Laser processing uses a focused laser beam as a heat source to impact a workpiece, melting metal or non-metallic materials and forming small holes, cuts, joints, cladding layers, and other processes. Essentially, laser processing is the interaction between laser light and non-transparent materials. From a microscopic perspective, this is a quantum process, while from a macroscopic perspective, it manifests as physical phenomena such as reflection, absorption, heating, melting, and vaporization.
Under irradiation with laser beams of varying power densities, the material surface undergoes various changes, including surface temperature rise, melting, vaporization, pore formation, and photoinduced plasma generation. Figure 1.1 illustrates the various physical changes that occur on the surface of metal materials under laser irradiation at different power densities.
When the laser power density is below 10⁴W/cm², the absorption of laser energy by the metal only results in a temperature increase on the surface, while the overall material remains in a solid phase. This power density range can be used for surface heat treatment, phase transformation hardening, or brazing of parts. When the laser power density is in the 10⁴-10⁶W/cm² range, a heat conduction heating effect occurs, causing surface melting of the material. This range is suitable for metal surface remelting, alloying, cladding, and heat conduction welding (such as high-speed thin-plate welding and precision spot welding).
When the laser power density reaches 10⁶W/cm², the temperature at the center of the laser heat source on the material surface reaches the boiling point of the metal, causing the metal to form plasma vapor and undergo rapid vaporization. Under the influence of the vaporization expansion pressure, the liquid metal surface deflects downward, forming a deep-penetrating pore. Simultaneously, the metal vapor is ionized by the laser beam, generating photoinduced plasma. This power density range is primarily suitable for processing operations such as deep-penetration laser welding, cutting, and drilling.
When the laser power density exceeds 10⁷W/cm², the photoinduced plasma propagates in the direction opposite to the incident laser beam, forming a plasma cloud, which can shield the laser light. This stage is suitable for using pulsed lasers for processes such as drilling and impact hardening.

Early laser processing technology, due to its low power, was primarily used for small hole drilling and micro-welding. Since the 1970s, with the advent of high-power CO₂ lasers and high-repetition-rate yttrium aluminum garnet (YAG) lasers, and the deepening research into laser processing mechanisms and processes, laser processing technology has made significant progress, expanding its scope of application.

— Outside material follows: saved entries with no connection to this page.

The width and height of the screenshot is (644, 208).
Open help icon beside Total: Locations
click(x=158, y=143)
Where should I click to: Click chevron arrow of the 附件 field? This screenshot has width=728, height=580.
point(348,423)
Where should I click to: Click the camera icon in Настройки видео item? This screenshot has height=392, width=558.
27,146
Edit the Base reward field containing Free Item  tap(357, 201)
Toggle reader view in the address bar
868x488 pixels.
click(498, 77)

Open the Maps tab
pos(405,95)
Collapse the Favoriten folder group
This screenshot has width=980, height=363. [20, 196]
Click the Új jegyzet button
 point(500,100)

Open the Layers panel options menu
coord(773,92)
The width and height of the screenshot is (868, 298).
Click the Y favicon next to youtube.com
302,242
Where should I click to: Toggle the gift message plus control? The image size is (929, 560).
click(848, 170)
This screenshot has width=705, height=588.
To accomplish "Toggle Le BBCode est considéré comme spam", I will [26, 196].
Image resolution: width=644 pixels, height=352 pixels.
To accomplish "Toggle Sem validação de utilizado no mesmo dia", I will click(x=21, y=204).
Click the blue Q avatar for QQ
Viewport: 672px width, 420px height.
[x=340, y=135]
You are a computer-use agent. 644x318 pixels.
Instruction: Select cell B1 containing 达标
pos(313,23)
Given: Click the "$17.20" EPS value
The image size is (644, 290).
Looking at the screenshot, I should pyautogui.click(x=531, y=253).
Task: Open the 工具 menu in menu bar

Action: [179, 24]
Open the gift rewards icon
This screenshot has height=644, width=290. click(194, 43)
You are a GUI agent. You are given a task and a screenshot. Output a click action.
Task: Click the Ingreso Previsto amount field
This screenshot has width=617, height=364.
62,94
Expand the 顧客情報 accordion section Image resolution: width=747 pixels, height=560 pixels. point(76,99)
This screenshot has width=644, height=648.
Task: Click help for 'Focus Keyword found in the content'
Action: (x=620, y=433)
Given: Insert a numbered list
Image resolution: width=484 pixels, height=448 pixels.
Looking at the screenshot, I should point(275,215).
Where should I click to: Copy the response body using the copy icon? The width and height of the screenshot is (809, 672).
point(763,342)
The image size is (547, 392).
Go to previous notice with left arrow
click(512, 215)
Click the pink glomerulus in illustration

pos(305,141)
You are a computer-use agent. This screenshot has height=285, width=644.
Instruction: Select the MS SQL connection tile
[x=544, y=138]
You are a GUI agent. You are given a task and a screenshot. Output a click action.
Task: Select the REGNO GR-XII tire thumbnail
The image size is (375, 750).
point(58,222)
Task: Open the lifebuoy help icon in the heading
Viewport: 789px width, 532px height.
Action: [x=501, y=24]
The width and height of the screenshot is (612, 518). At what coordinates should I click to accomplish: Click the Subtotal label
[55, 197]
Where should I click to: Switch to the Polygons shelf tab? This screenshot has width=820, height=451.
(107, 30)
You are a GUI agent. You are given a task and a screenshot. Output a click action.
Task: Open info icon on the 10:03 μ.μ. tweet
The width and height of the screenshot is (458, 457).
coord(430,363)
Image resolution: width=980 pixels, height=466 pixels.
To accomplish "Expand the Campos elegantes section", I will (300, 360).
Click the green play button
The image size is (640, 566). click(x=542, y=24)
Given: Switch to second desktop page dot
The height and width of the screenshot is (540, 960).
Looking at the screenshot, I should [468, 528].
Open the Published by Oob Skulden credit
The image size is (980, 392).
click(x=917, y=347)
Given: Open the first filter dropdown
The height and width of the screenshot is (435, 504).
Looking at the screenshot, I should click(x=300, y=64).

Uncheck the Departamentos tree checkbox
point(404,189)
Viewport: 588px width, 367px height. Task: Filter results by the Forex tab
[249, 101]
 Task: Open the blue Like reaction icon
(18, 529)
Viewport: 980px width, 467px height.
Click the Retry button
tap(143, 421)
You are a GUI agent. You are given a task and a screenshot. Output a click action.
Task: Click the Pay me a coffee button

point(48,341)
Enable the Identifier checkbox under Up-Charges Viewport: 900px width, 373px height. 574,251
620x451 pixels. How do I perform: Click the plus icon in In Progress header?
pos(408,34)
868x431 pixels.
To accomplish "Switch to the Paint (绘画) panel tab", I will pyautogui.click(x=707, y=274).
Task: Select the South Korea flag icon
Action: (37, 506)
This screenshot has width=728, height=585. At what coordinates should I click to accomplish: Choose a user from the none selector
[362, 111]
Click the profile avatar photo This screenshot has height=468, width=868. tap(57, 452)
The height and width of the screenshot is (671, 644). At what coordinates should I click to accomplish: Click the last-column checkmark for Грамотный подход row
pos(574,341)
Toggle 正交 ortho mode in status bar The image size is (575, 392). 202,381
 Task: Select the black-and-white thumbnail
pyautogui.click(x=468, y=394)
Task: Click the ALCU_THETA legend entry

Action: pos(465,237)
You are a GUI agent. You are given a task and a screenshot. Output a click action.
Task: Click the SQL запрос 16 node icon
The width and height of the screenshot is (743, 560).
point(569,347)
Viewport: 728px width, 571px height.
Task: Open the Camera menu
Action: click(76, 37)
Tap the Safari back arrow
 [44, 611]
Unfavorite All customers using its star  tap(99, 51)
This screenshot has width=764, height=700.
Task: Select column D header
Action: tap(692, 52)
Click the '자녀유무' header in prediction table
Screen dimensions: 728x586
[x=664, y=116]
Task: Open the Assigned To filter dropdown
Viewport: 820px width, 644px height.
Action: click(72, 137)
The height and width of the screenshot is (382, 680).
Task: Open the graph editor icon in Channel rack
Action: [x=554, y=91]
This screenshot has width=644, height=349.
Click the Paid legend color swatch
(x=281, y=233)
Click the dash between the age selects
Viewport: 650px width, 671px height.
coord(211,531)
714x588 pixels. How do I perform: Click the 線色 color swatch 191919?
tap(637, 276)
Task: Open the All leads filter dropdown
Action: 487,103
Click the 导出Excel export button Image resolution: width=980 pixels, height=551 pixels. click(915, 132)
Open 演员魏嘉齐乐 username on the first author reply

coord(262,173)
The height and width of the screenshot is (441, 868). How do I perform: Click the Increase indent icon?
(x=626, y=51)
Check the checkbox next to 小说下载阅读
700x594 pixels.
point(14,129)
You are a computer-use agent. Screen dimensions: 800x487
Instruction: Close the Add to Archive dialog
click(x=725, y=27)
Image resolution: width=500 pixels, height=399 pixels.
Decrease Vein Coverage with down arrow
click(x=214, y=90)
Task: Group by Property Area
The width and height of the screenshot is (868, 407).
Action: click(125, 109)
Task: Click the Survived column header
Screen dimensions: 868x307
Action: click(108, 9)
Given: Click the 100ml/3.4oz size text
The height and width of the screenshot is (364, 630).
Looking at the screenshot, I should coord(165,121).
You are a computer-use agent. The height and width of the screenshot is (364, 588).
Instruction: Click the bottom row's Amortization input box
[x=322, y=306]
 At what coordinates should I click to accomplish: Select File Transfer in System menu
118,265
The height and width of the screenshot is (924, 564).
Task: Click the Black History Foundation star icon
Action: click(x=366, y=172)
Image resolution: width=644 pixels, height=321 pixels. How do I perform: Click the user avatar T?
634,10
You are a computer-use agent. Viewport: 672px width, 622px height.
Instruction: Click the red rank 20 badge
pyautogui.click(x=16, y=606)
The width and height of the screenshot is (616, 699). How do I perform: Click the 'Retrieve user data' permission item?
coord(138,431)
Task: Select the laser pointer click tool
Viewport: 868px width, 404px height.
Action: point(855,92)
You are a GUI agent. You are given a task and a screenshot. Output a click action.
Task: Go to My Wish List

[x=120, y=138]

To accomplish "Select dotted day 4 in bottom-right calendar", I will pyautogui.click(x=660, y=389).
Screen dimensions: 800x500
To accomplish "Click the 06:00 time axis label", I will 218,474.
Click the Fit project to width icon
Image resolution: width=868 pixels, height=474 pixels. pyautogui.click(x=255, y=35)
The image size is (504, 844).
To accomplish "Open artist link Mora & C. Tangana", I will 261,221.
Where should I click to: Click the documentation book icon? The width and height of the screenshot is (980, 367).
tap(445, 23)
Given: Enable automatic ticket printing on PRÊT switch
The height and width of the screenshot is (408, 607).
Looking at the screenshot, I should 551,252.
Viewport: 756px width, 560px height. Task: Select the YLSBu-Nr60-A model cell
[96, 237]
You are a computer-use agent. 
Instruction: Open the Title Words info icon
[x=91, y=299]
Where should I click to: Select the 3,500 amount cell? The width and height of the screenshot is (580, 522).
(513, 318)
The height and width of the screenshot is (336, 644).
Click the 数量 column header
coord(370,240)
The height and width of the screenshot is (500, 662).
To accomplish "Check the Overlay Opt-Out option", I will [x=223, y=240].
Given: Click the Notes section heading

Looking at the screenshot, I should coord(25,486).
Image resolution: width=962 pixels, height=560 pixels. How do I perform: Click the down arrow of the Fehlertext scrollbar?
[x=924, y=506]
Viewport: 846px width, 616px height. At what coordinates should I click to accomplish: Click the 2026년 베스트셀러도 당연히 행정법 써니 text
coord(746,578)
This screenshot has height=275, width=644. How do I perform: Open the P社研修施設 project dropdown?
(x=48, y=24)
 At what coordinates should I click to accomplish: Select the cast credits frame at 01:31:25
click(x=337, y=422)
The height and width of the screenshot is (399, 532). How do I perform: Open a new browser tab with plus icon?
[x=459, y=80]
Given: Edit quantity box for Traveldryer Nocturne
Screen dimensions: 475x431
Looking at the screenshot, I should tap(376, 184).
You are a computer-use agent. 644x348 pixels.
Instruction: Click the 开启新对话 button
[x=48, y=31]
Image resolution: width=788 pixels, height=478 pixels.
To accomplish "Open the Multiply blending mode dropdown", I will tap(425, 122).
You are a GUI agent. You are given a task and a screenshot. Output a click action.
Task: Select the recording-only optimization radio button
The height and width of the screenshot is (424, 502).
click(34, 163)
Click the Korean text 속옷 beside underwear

Multi-kilowatt laser processing equipment has been used for high-speed cutting, deep-penetration welding, and surface treatment of various materials. The introduction of various specialized laser processing equipment, combined with technologies such as optoelectronic tracking, computer numerical control, and robotics, has significantly improved the automation level and usability of laser processing.

Laser can be understood as the process of converting raw energy—such as electrical, chemical, thermal, optical, or nuclear energy—into a beam of electromagnetic radiation at a specific optical frequency (ultraviolet, visible, or infrared). This energy conversion is easily achieved in some solid, liquid, or gaseous media. When atoms or molecules in these media are excited, they produce a beam of light with nearly identical phase and a near-single wavelength, known as laser light. Due to the co-phase and single wavelength characteristics of laser light, its divergence angle is extremely small, allowing it to travel over long distances before being highly focused for welding, cutting, cladding, and other applications.
Laser processing equipment consists of four core components: a laser, an optical system, a mechanical system, and a control and detection system. The high-intensity laser beam emitted by the laser is focused by a lens and then applied to the workpiece surface. The power density at the focus can reach 10⁶ to 10¹²W/cm² (corresponding to temperatures exceeding 10,000°C). This energy instantly melts and vaporizes any material. Laser processing utilizes the thermal effect of this light energy to perform operations such as welding, drilling, and cutting. Currently, the lasers commonly used in processing are YAG solid-state lasers and CO₂ gas lasers. CO₂ lasers are widely used in laser processing due to their simple structure, high output power, and high energy conversion efficiency.